The following are some famous storytellers who have instilled fear, hope, laughs, and wisdom with their audiences through great stories.
1. Walt Disney
Walt Disney created a surprising world of joy and happiness through drawing and oral storytelling skills and shared it with many people.
With his art and stories, people of all ages were eager to listen to whatever ideas he had, view each of his characters with wonder and imagination, and look up to him. He was a master storyteller who devoted himself to entertaining each listener and viewer with his characters and stories, right from the beginning of his career.
2. Steven Spielberg
The answer to modern movies and storytelling on the silver screen, Steven Spielberg redefined what it was to tell a story by taking the viewer on an exciting and moving journey.
A director of enormous talents, Spielberg learned what viewers find most helpful in understanding a film’s plot and the heart of the story, and he has cemented himself as one of the best storytellers of this century.
Spielberg has never stopped listening with films ranging from Jurassic Park, a nail-biting adventure thriller about reanimated dinosaurs wreaking havoc, to Schindler’s List, the heartbreaking story of the Holocaust, to what his audience wants. He is a master storyteller through the use of film.
3. Stephen King
Dubbed the “master of horror,” King’s storytelling started at a young age. Writing comic books with his brother in grade school and then later writing some of the bestselling books of all time, King has firmly cemented himself as a master of storytelling through his fiction novels.

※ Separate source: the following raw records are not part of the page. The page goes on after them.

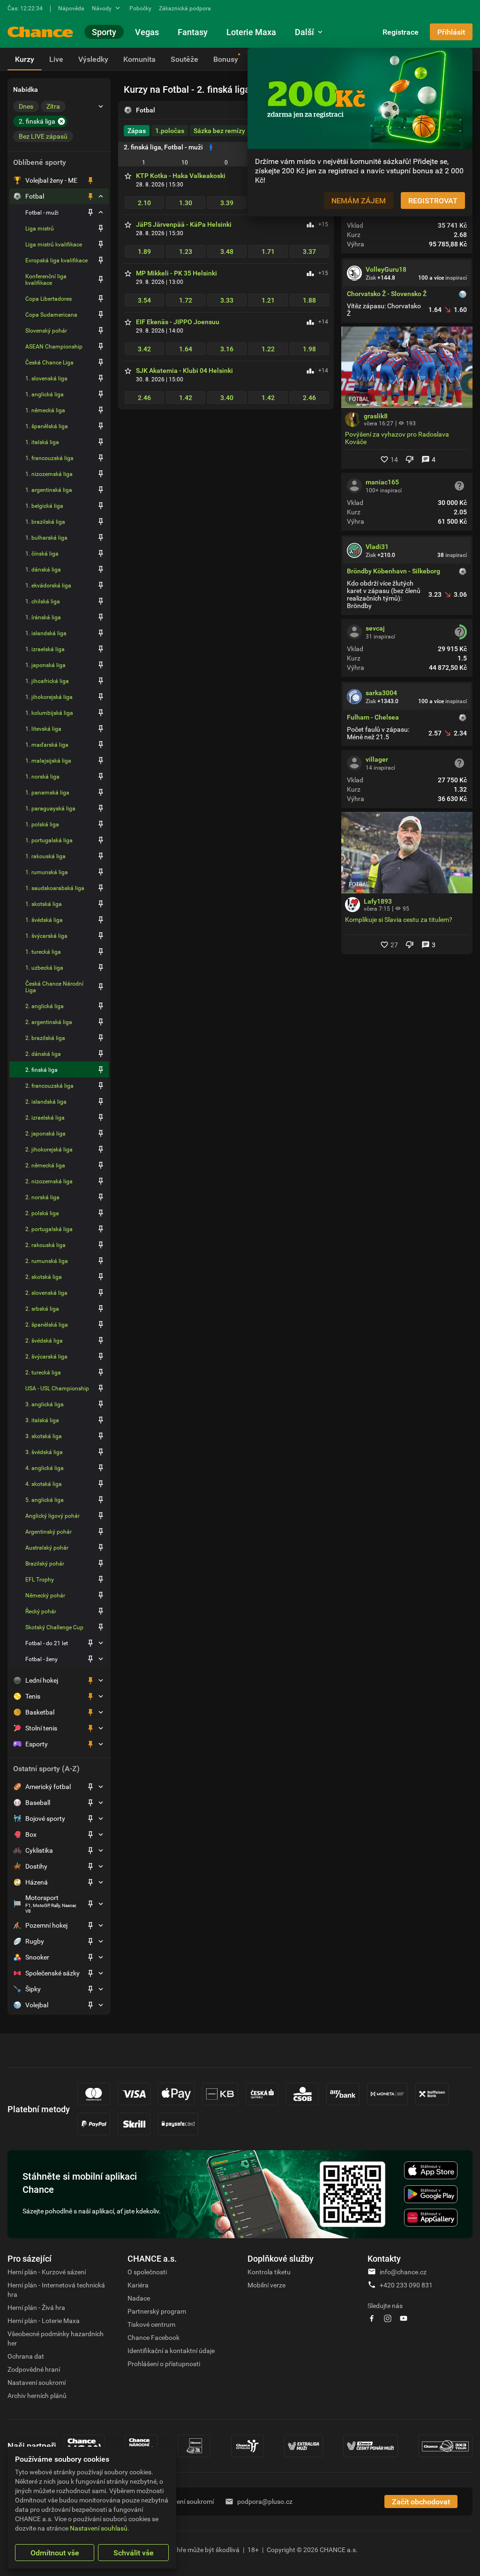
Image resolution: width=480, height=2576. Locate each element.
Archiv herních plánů (37, 2395)
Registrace (400, 32)
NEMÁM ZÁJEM (358, 200)
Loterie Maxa (251, 31)
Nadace (139, 2298)
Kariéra (138, 2284)
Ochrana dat (26, 2356)
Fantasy (193, 31)
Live (56, 59)
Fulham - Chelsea (373, 717)
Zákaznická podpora (185, 8)
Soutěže (184, 59)
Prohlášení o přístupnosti (164, 2363)
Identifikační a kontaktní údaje (171, 2350)
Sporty (104, 31)
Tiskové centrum (151, 2324)
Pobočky (140, 8)
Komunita (139, 59)
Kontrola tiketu (269, 2271)
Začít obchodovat (421, 2501)
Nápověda (71, 8)
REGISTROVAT (433, 200)
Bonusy (225, 59)
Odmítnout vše (54, 2552)
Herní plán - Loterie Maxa (44, 2320)
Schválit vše (133, 2552)
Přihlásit (451, 32)
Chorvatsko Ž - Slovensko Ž (387, 294)
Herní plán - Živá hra (36, 2307)
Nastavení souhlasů (99, 2528)
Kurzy (24, 59)
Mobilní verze (266, 2284)
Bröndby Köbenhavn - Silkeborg (393, 571)
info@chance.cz (403, 2271)
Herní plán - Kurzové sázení (47, 2271)
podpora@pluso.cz (264, 2501)
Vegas (147, 31)
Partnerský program (157, 2311)
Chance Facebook (154, 2337)
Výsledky (93, 59)
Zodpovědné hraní (34, 2369)
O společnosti (147, 2271)
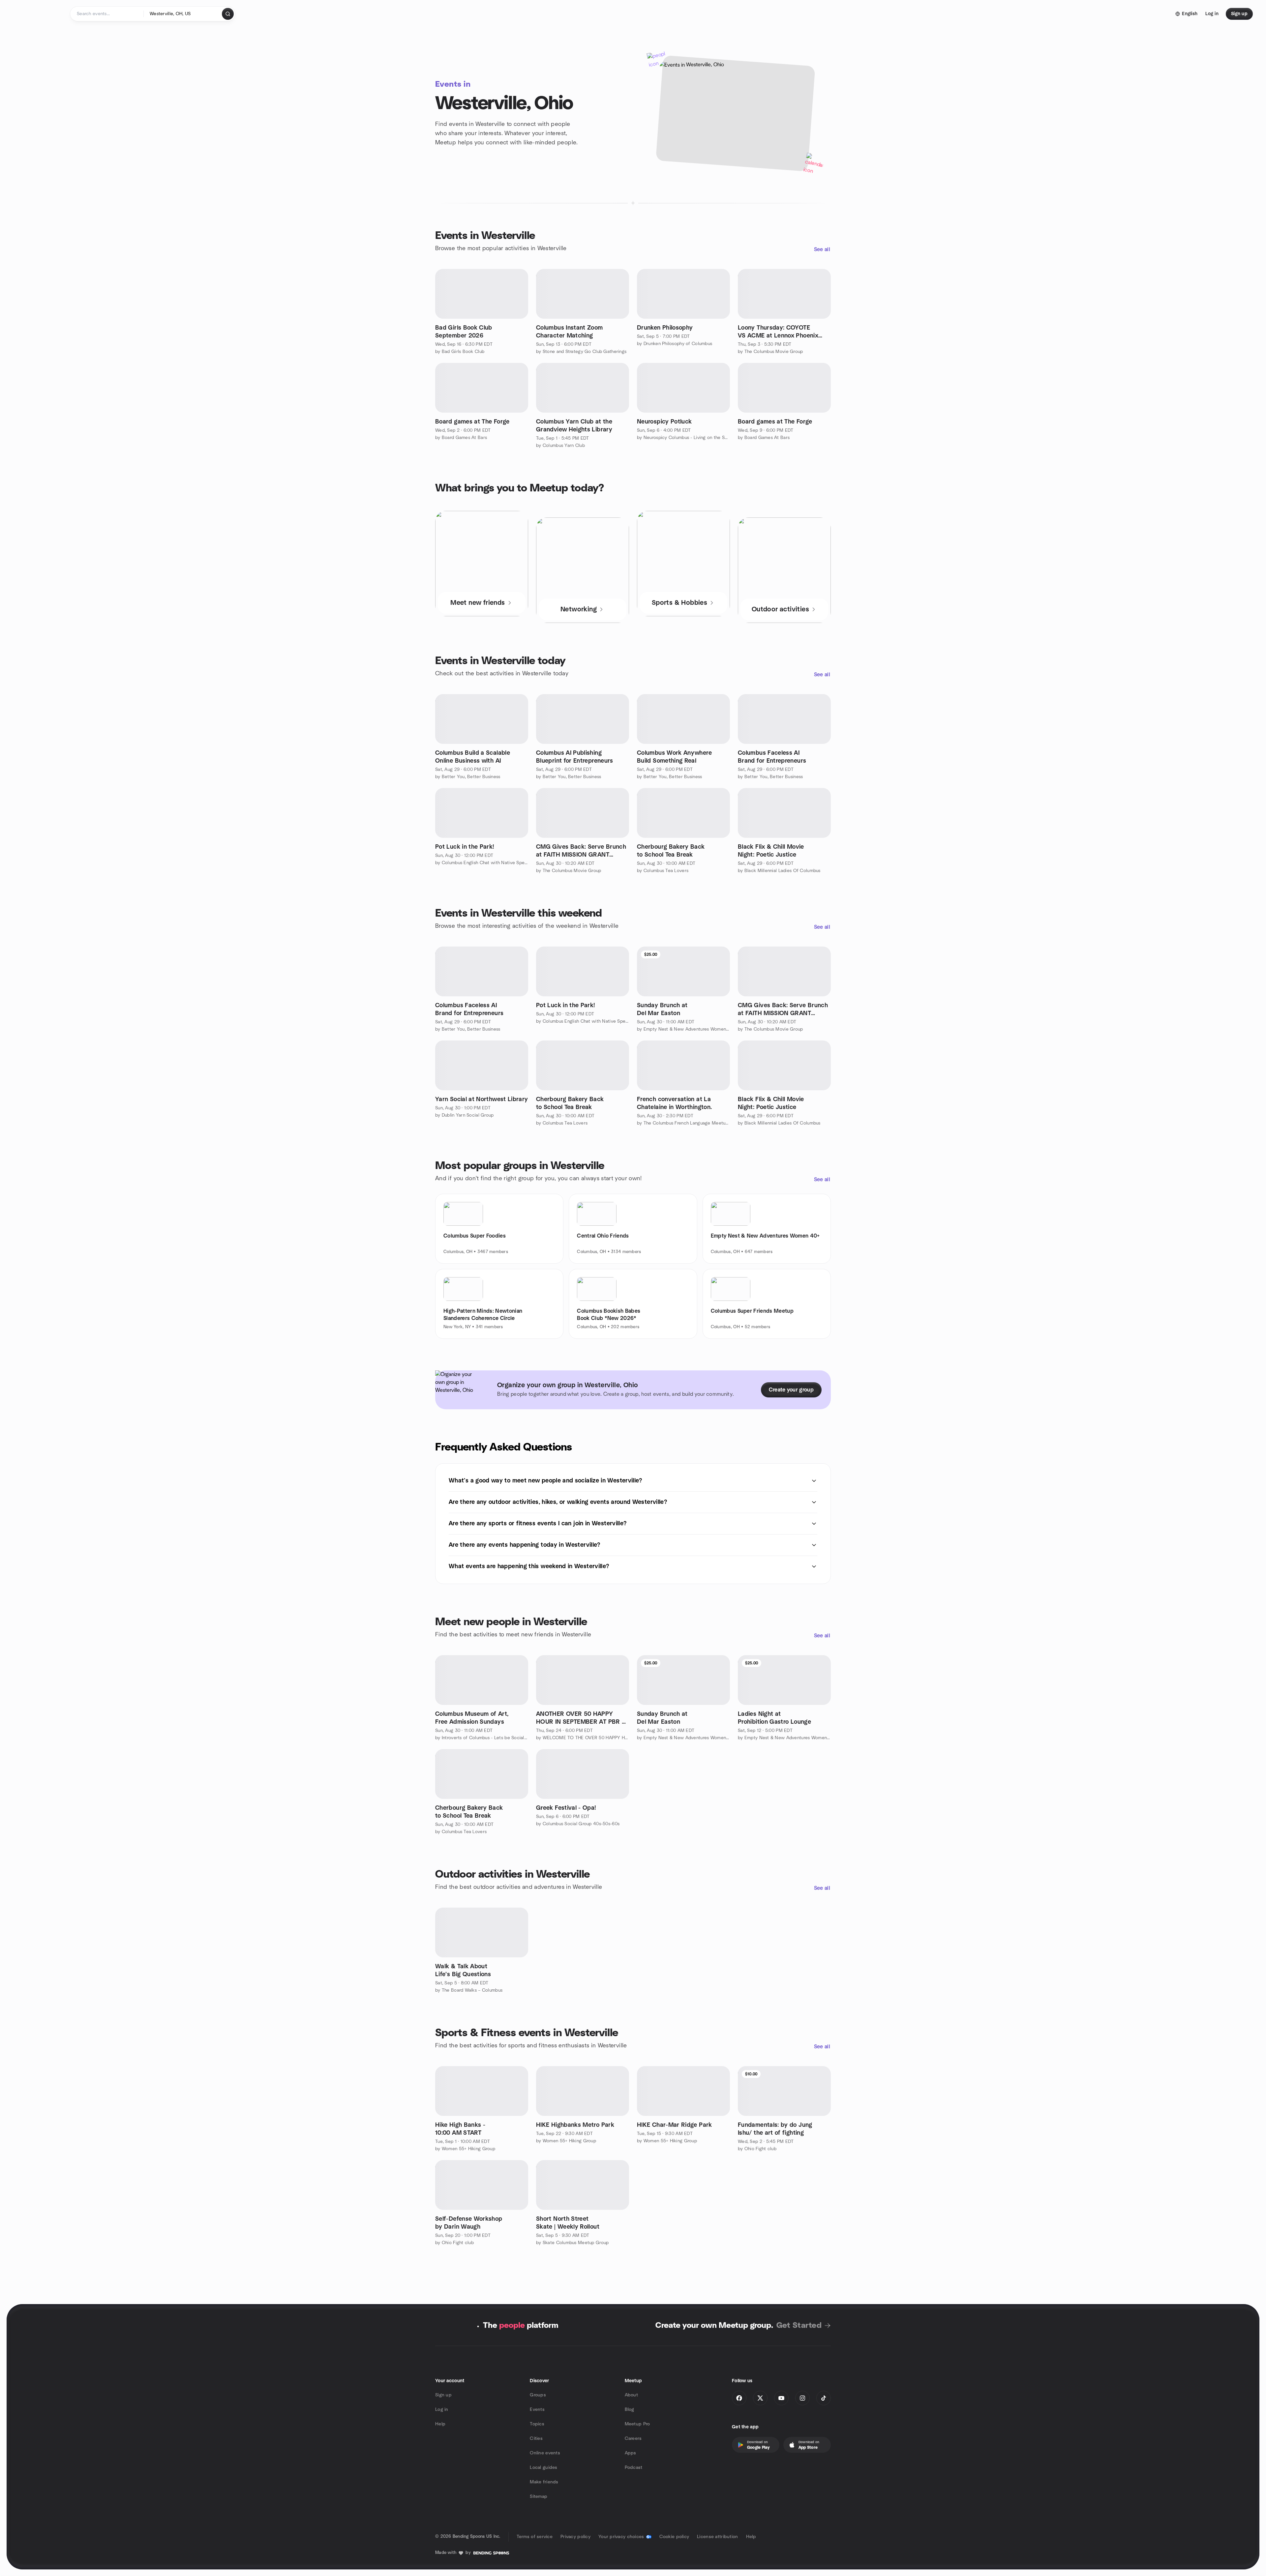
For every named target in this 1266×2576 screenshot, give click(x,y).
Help (440, 2424)
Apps (630, 2453)
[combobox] (183, 14)
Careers (633, 2438)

Somewhat mislabeled as an exclusive writer of the horror genre, some people are shocked when they find out that he wrote the stories that inspired the films Stand By Me, The Shawshank Redemption, and The Green Mile.
King knows how to reel a reader in, and in the course of one story, he can scare you, break your heart, make you hopeful for the future of humanity, and make you laugh. These are all signs of great storytelling abilities.
4. Bruce Springsteen
This American music legend tells stories of the lives of ordinary people through songs in a way that has inspired politicians, advocates, protesters, students, and blue-collar workers alike. His songs speak to everyone about different facets of life and can make a listener feel a plethora of emotions.
Best known for his ballad “Born in the U.S.A.,” Springsteen gives hope to the average working American that the rest of us, those who are not famous or wealthy or “important” by society’s standards, matter and have stories of our own to tell. He is one of the most relatable musicians and a master of storytelling through song.
One of the Oldest Forms of Art
Storytelling goes way back to the days when men lived in caves and drew on the walls to tell of the adventures and things they experienced. It endures infinitely.
A true sign of our need as humans to tell our stories and matter to someone or something, storytelling is one talent or skill that everyone should practice to make the most of. In the end, you own life is an entire story, and you should tell that compelling story the best way you can.